● **Task instructions**:
With pictures left out, please repeat word for word the lines from the one containing "The height and" through the end of the records.

● **Records to process**:
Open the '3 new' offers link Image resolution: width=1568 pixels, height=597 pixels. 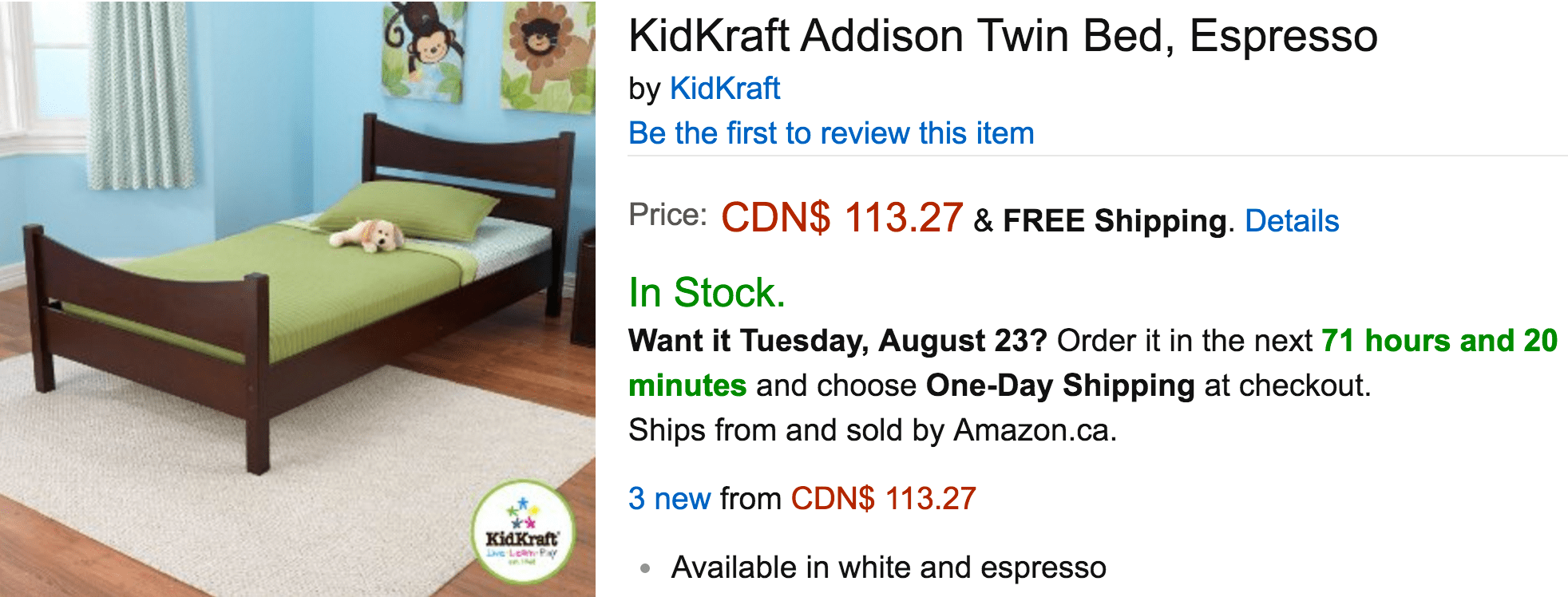tap(669, 499)

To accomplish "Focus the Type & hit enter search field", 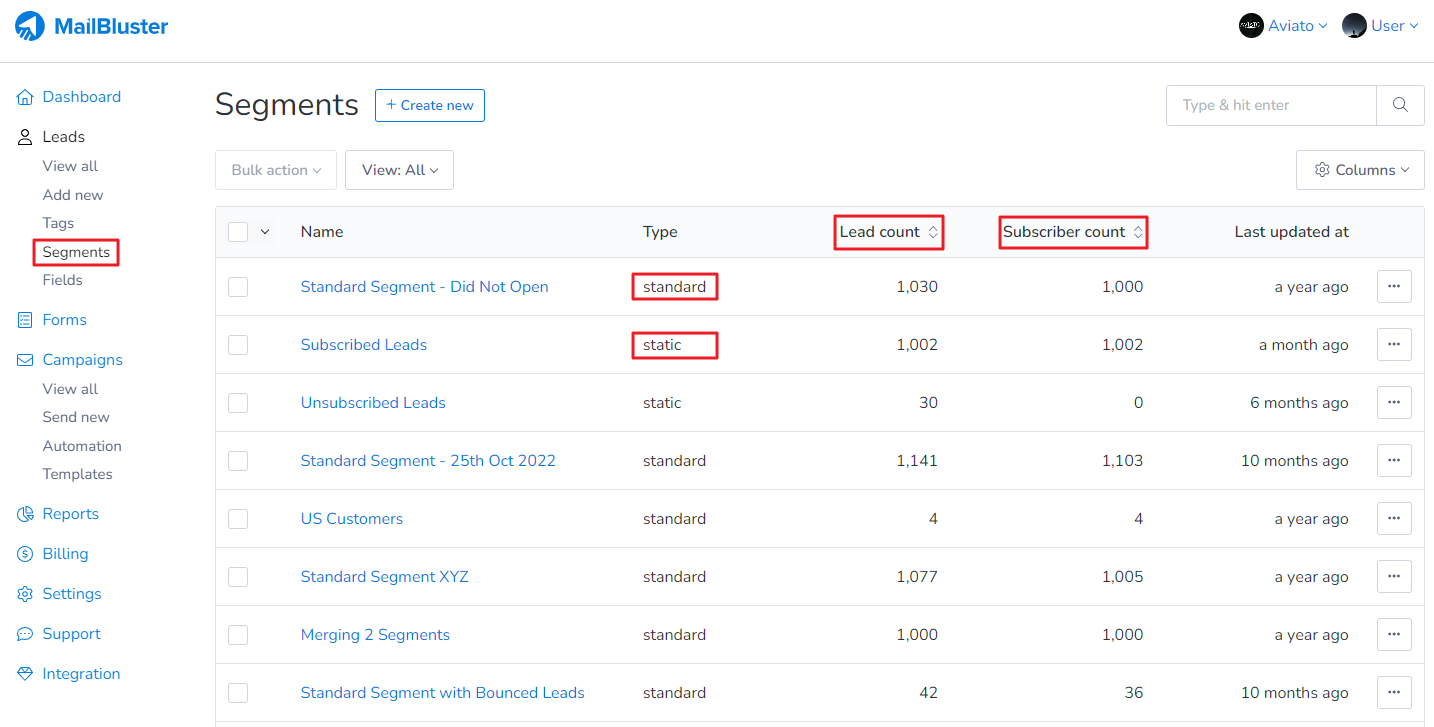I will click(x=1270, y=105).
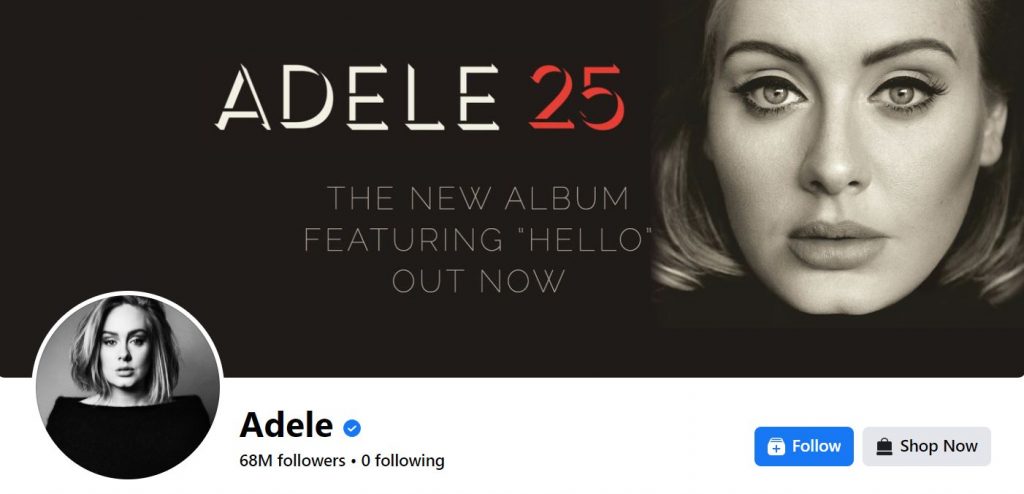This screenshot has height=494, width=1024.
Task: Select THE NEW ALBUM text on cover
Action: click(478, 199)

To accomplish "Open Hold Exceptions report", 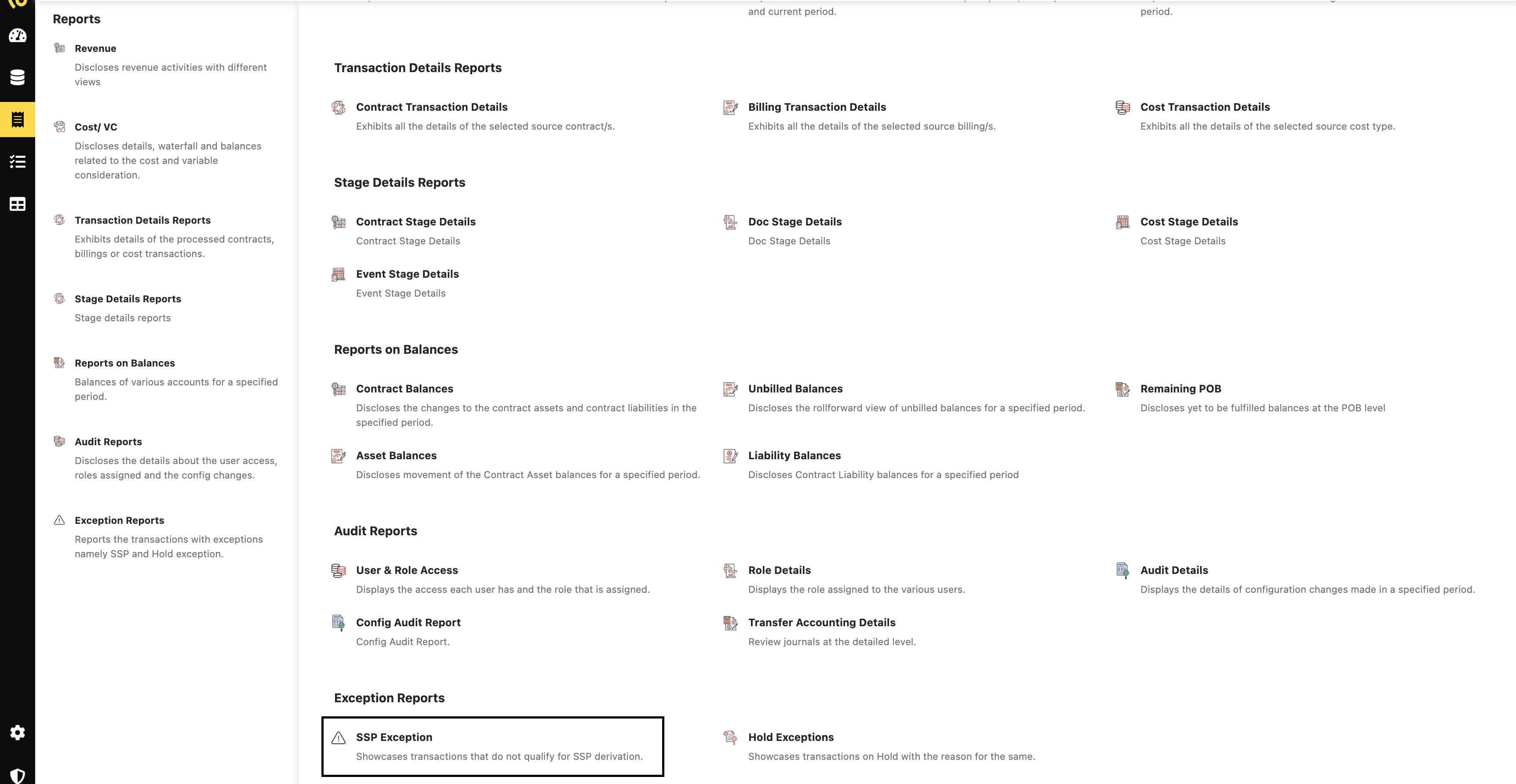I will [791, 737].
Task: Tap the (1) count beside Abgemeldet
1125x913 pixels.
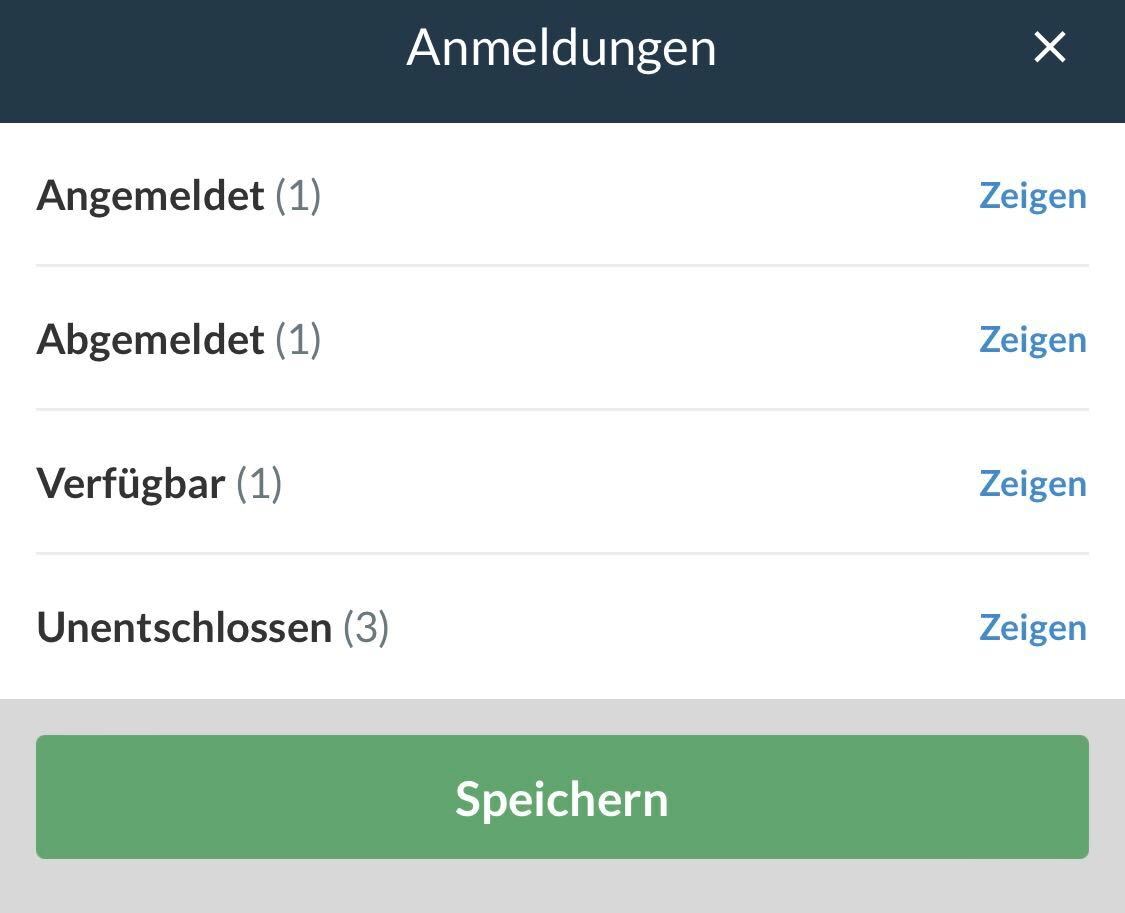Action: pyautogui.click(x=298, y=340)
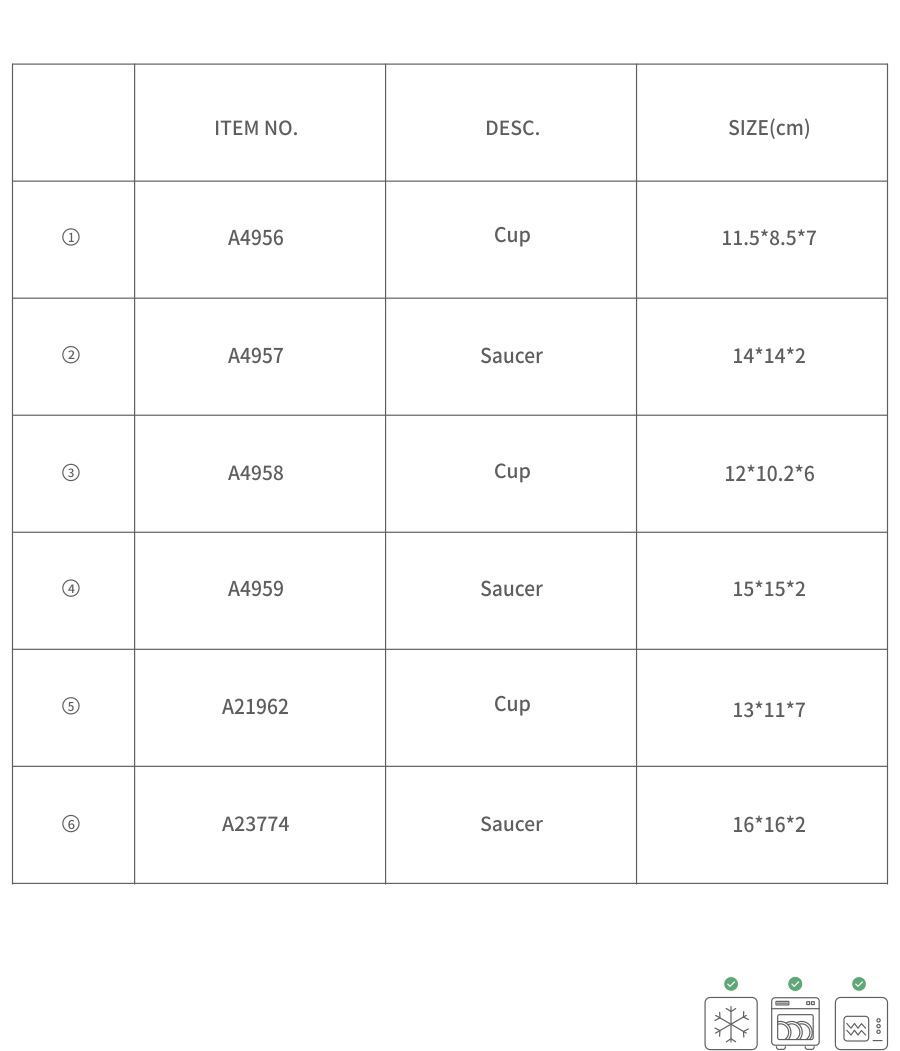Click the SIZE(cm) column header
Viewport: 900px width, 1051px height.
(769, 128)
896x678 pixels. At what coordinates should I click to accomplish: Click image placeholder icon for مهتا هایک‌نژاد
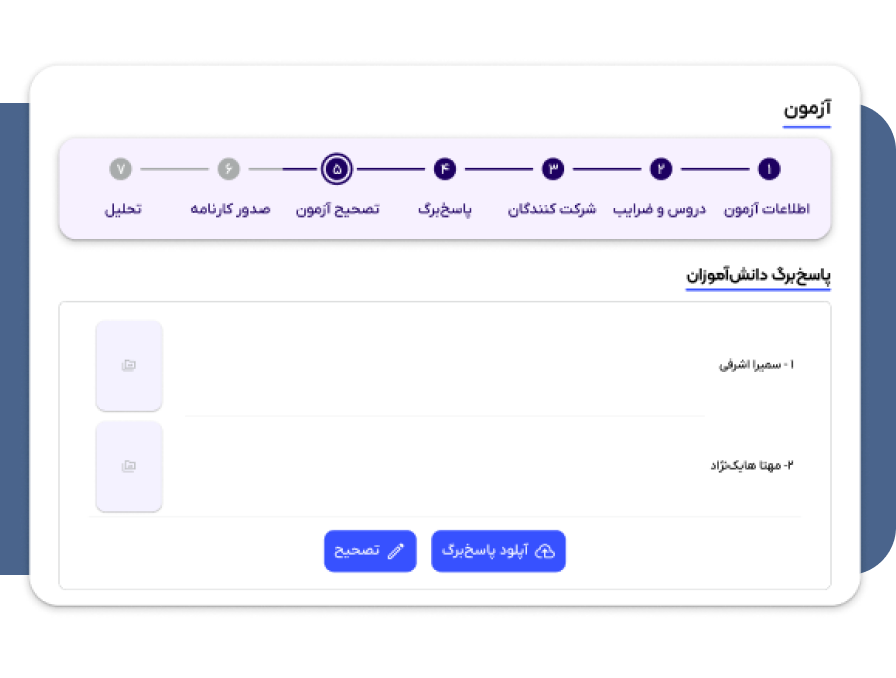pyautogui.click(x=129, y=466)
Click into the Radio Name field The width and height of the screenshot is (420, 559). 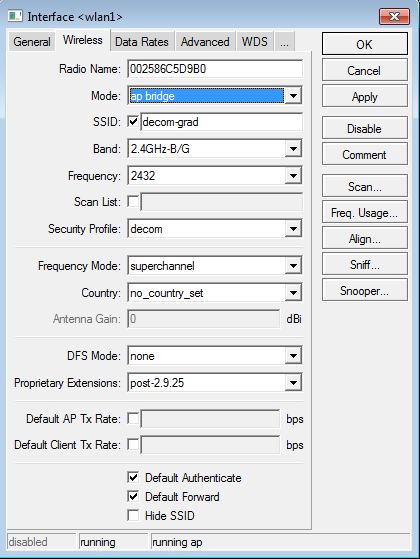click(x=215, y=69)
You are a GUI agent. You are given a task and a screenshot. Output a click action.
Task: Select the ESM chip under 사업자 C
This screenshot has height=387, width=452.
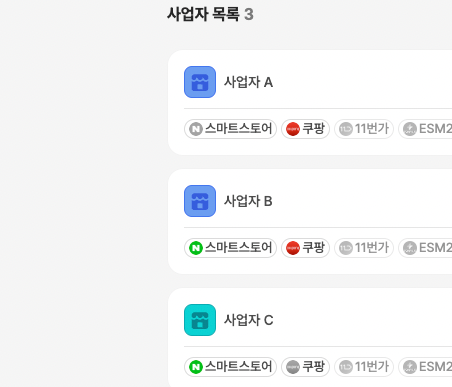425,367
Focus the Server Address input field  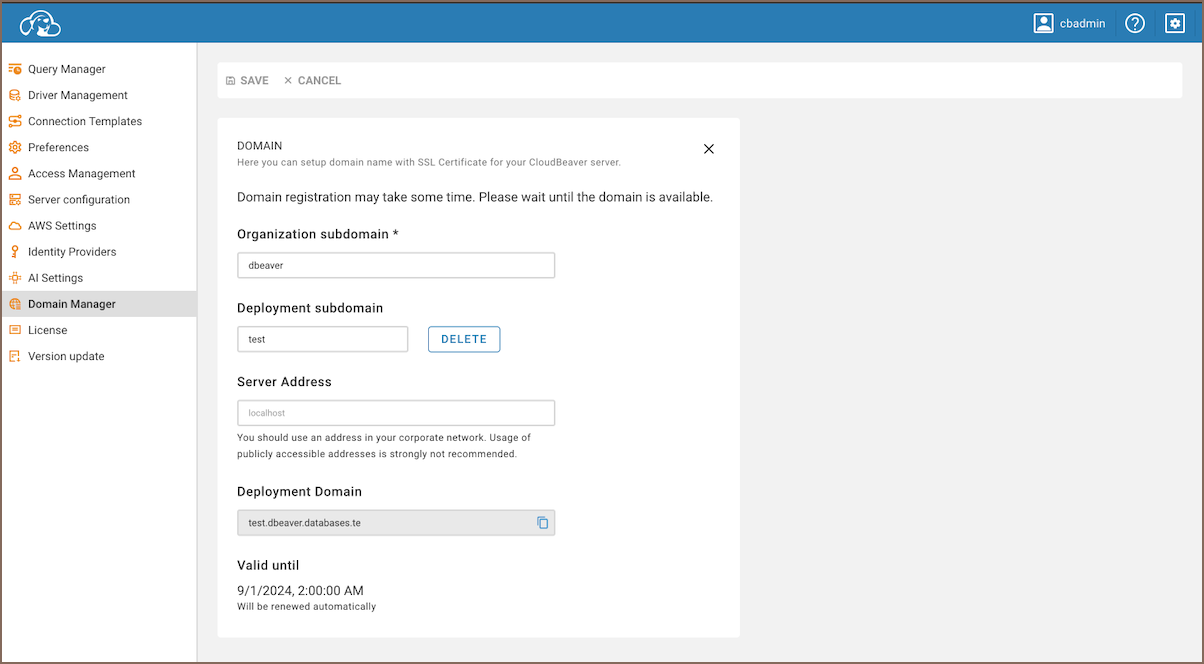click(395, 413)
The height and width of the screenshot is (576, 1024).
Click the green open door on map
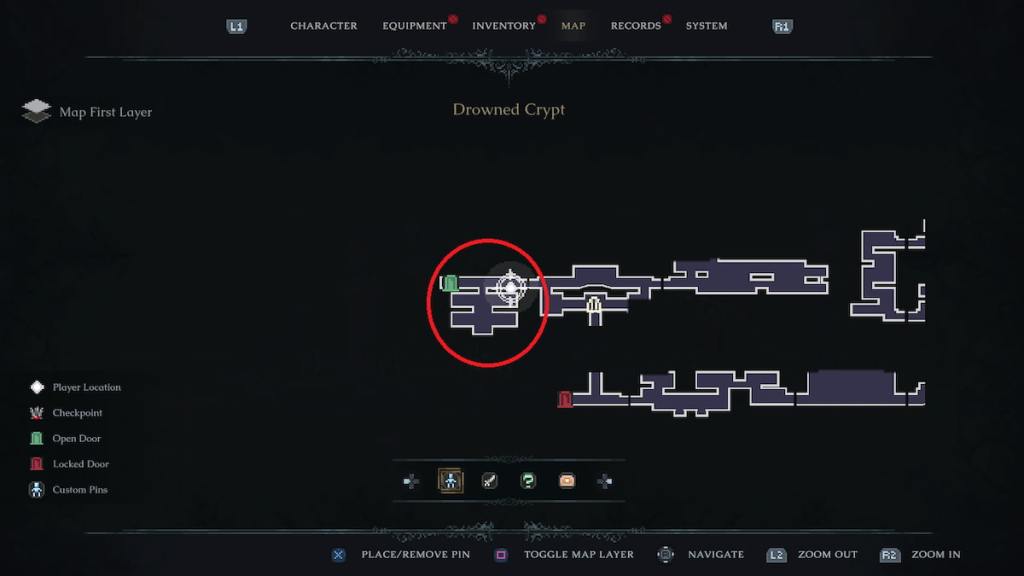click(449, 283)
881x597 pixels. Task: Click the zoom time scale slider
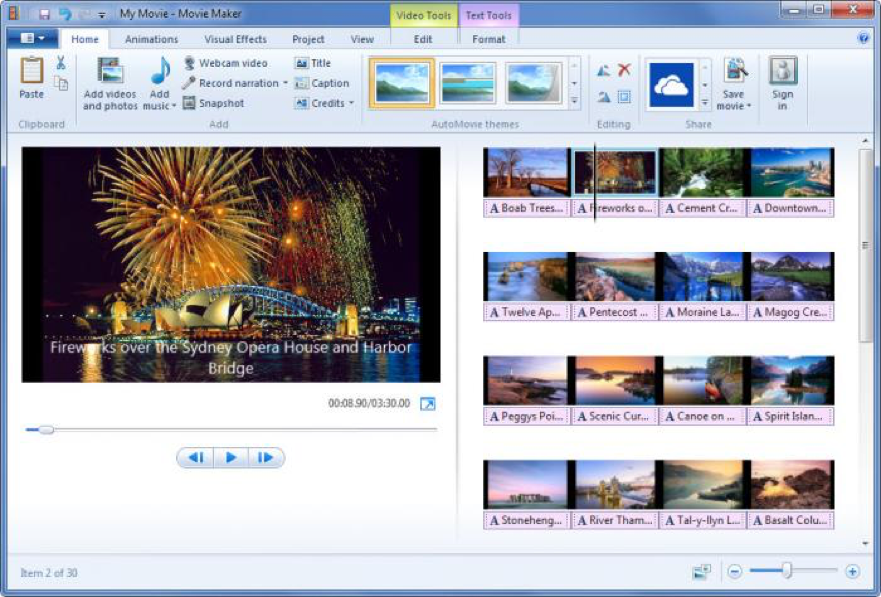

● **Exercise output**:
The height and width of the screenshot is (576, 1024).
Click the green open door on map
click(449, 283)
881x597 pixels. Task: Click the zoom time scale slider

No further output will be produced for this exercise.